Dataset records >>
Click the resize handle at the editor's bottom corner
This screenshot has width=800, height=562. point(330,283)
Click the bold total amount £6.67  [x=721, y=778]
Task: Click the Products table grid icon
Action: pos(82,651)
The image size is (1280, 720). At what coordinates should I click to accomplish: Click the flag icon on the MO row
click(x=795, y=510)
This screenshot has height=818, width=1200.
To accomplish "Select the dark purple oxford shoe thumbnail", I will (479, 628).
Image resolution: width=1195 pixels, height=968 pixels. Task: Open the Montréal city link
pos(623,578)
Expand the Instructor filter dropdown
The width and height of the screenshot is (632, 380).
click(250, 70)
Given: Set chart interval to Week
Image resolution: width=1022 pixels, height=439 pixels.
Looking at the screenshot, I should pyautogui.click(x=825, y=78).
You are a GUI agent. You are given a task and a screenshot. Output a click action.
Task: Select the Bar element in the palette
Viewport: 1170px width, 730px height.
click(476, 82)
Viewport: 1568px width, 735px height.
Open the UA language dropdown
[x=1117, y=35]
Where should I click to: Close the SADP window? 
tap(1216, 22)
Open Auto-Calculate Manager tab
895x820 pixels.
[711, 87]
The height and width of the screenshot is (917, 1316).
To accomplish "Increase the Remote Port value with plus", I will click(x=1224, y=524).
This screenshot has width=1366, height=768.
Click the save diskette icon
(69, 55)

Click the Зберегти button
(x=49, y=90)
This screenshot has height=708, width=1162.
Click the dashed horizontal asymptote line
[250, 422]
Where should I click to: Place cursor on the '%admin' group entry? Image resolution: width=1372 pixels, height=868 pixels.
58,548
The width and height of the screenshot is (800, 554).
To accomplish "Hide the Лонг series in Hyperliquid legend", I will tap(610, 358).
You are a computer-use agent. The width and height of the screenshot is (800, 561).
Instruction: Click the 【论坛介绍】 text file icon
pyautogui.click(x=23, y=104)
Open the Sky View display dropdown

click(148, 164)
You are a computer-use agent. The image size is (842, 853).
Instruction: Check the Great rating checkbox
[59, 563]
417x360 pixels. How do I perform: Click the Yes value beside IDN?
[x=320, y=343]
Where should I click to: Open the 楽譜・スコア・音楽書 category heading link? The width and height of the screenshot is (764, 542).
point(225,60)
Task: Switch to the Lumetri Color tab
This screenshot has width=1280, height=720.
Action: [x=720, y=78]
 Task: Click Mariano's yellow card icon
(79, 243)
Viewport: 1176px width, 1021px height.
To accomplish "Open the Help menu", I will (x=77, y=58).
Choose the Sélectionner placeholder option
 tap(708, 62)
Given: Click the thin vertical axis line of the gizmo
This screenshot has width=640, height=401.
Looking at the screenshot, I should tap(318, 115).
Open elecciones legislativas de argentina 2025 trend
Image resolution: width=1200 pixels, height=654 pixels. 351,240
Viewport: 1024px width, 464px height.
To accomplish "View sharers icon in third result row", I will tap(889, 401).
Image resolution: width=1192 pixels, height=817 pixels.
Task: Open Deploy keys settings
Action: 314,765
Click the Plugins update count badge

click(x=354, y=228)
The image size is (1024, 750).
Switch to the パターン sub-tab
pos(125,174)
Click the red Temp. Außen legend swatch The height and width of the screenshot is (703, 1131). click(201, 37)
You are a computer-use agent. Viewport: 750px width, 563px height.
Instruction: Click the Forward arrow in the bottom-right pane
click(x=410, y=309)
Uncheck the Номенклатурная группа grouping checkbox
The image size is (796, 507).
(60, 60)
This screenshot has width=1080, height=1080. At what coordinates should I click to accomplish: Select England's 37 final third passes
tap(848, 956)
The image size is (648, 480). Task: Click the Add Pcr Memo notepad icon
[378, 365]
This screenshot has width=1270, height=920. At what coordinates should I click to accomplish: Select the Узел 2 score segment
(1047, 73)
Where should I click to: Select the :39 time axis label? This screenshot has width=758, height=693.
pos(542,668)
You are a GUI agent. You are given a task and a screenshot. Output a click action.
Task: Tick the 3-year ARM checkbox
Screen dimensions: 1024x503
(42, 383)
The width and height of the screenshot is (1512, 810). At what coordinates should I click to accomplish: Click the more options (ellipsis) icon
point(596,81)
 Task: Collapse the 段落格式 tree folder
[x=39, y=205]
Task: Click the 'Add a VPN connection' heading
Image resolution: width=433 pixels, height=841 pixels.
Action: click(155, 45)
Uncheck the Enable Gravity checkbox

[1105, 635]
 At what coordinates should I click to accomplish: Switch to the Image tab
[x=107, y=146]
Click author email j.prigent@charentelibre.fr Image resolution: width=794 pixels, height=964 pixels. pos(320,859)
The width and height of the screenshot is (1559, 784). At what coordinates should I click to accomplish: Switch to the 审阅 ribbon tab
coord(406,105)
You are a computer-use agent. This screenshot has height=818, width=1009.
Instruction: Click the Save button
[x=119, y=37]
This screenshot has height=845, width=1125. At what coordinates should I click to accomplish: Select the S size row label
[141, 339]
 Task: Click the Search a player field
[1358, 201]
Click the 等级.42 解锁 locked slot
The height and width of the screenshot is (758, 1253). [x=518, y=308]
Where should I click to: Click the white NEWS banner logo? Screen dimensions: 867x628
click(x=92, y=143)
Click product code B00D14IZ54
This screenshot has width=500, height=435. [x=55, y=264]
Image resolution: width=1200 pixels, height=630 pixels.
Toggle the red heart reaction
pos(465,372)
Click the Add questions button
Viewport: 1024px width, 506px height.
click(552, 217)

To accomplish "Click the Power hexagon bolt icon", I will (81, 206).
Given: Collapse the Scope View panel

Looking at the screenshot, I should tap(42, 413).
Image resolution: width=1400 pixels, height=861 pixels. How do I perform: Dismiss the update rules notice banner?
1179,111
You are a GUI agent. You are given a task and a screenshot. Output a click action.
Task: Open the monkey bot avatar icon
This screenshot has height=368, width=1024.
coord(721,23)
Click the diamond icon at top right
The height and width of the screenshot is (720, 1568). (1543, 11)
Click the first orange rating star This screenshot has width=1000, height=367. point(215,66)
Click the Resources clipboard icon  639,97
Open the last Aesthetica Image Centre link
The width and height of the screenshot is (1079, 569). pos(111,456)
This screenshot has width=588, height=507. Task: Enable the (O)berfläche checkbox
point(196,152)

Activity >>
Could every record be printed again exactly as it reads?

Answer below >>
Click the resize handle at the editor's bottom corner
This screenshot has width=800, height=562. point(330,283)
Click the bold total amount £6.67  [x=721, y=778]
Task: Click the Products table grid icon
Action: pos(82,651)
The image size is (1280, 720). At what coordinates should I click to accomplish: Click the flag icon on the MO row
click(x=795, y=510)
This screenshot has height=818, width=1200.
To accomplish "Select the dark purple oxford shoe thumbnail", I will (479, 628).
Image resolution: width=1195 pixels, height=968 pixels. Task: Open the Montréal city link
pos(623,578)
Expand the Instructor filter dropdown
The width and height of the screenshot is (632, 380).
click(250, 70)
Given: Set chart interval to Week
Image resolution: width=1022 pixels, height=439 pixels.
Looking at the screenshot, I should pyautogui.click(x=825, y=78).
You are a GUI agent. You are given a task and a screenshot. Output a click action.
Task: Select the Bar element in the palette
Viewport: 1170px width, 730px height.
click(476, 82)
Viewport: 1568px width, 735px height.
Open the UA language dropdown
[x=1117, y=35]
Where should I click to: Close the SADP window? 
tap(1216, 22)
Open Auto-Calculate Manager tab
895x820 pixels.
[711, 87]
The height and width of the screenshot is (917, 1316).
To accomplish "Increase the Remote Port value with plus", I will click(x=1224, y=524).
This screenshot has width=1366, height=768.
Click the save diskette icon
(69, 55)

Click the Зберегти button
(x=49, y=90)
This screenshot has height=708, width=1162.
Click the dashed horizontal asymptote line
[250, 422]
Where should I click to: Place cursor on the '%admin' group entry? Image resolution: width=1372 pixels, height=868 pixels.
58,548
The width and height of the screenshot is (800, 554).
To accomplish "Hide the Лонг series in Hyperliquid legend", I will tap(610, 358).
You are a computer-use agent. The width and height of the screenshot is (800, 561).
Instruction: Click the 【论坛介绍】 text file icon
pyautogui.click(x=23, y=104)
Open the Sky View display dropdown

click(148, 164)
You are a computer-use agent. The image size is (842, 853).
Instruction: Check the Great rating checkbox
[59, 563]
417x360 pixels. How do I perform: Click the Yes value beside IDN?
[x=320, y=343]
Where should I click to: Open the 楽譜・スコア・音楽書 category heading link? The width and height of the screenshot is (764, 542).
point(225,60)
Task: Switch to the Lumetri Color tab
This screenshot has width=1280, height=720.
Action: [x=720, y=78]
 Task: Click Mariano's yellow card icon
(79, 243)
Viewport: 1176px width, 1021px height.
To accomplish "Open the Help menu", I will (x=77, y=58).
Choose the Sélectionner placeholder option
 tap(708, 62)
Given: Click the thin vertical axis line of the gizmo
This screenshot has width=640, height=401.
Looking at the screenshot, I should tap(318, 115).
Open elecciones legislativas de argentina 2025 trend
Image resolution: width=1200 pixels, height=654 pixels. 351,240
Viewport: 1024px width, 464px height.
To accomplish "View sharers icon in third result row", I will tap(889, 401).
Image resolution: width=1192 pixels, height=817 pixels.
Task: Open Deploy keys settings
Action: 314,765
Click the Plugins update count badge

click(x=354, y=228)
The image size is (1024, 750).
Switch to the パターン sub-tab
pos(125,174)
Click the red Temp. Außen legend swatch The height and width of the screenshot is (703, 1131). click(201, 37)
You are a computer-use agent. Viewport: 750px width, 563px height.
Instruction: Click the Forward arrow in the bottom-right pane
click(x=410, y=309)
Uncheck the Номенклатурная группа grouping checkbox
The image size is (796, 507).
(60, 60)
This screenshot has width=1080, height=1080. At what coordinates should I click to accomplish: Select England's 37 final third passes
tap(848, 956)
The image size is (648, 480). Task: Click the Add Pcr Memo notepad icon
[378, 365]
This screenshot has width=1270, height=920. At what coordinates should I click to accomplish: Select the Узел 2 score segment
(1047, 73)
Where should I click to: Select the :39 time axis label? This screenshot has width=758, height=693.
pos(542,668)
You are a GUI agent. You are given a task and a screenshot. Output a click action.
Task: Tick the 3-year ARM checkbox
Screen dimensions: 1024x503
(42, 383)
The width and height of the screenshot is (1512, 810). At what coordinates should I click to accomplish: Click the more options (ellipsis) icon
point(596,81)
 Task: Collapse the 段落格式 tree folder
[x=39, y=205]
Task: Click the 'Add a VPN connection' heading
Image resolution: width=433 pixels, height=841 pixels.
Action: click(155, 45)
Uncheck the Enable Gravity checkbox

[1105, 635]
 At what coordinates should I click to accomplish: Switch to the Image tab
[x=107, y=146]
Click author email j.prigent@charentelibre.fr Image resolution: width=794 pixels, height=964 pixels. pos(320,859)
The width and height of the screenshot is (1559, 784). At what coordinates should I click to accomplish: Switch to the 审阅 ribbon tab
coord(406,105)
You are a computer-use agent. This screenshot has height=818, width=1009.
Instruction: Click the Save button
[x=119, y=37]
This screenshot has height=845, width=1125. At what coordinates should I click to accomplish: Select the S size row label
[141, 339]
 Task: Click the Search a player field
[1358, 201]
Click the 等级.42 解锁 locked slot
The height and width of the screenshot is (758, 1253). [x=518, y=308]
Where should I click to: Click the white NEWS banner logo? Screen dimensions: 867x628
click(x=92, y=143)
Click product code B00D14IZ54
This screenshot has width=500, height=435. [x=55, y=264]
Image resolution: width=1200 pixels, height=630 pixels.
Toggle the red heart reaction
pos(465,372)
Click the Add questions button
Viewport: 1024px width, 506px height.
click(552, 217)

To accomplish "Click the Power hexagon bolt icon", I will (81, 206).
Given: Collapse the Scope View panel

Looking at the screenshot, I should tap(42, 413).
Image resolution: width=1400 pixels, height=861 pixels. How do I perform: Dismiss the update rules notice banner?
1179,111
You are a GUI agent. You are given a task and a screenshot. Output a click action.
Task: Open the monkey bot avatar icon
This screenshot has height=368, width=1024.
coord(721,23)
Click the diamond icon at top right
The height and width of the screenshot is (720, 1568). (1543, 11)
Click the first orange rating star This screenshot has width=1000, height=367. point(215,66)
Click the Resources clipboard icon  639,97
Open the last Aesthetica Image Centre link
The width and height of the screenshot is (1079, 569). pos(111,456)
This screenshot has width=588, height=507. Task: Enable the (O)berfläche checkbox
point(196,152)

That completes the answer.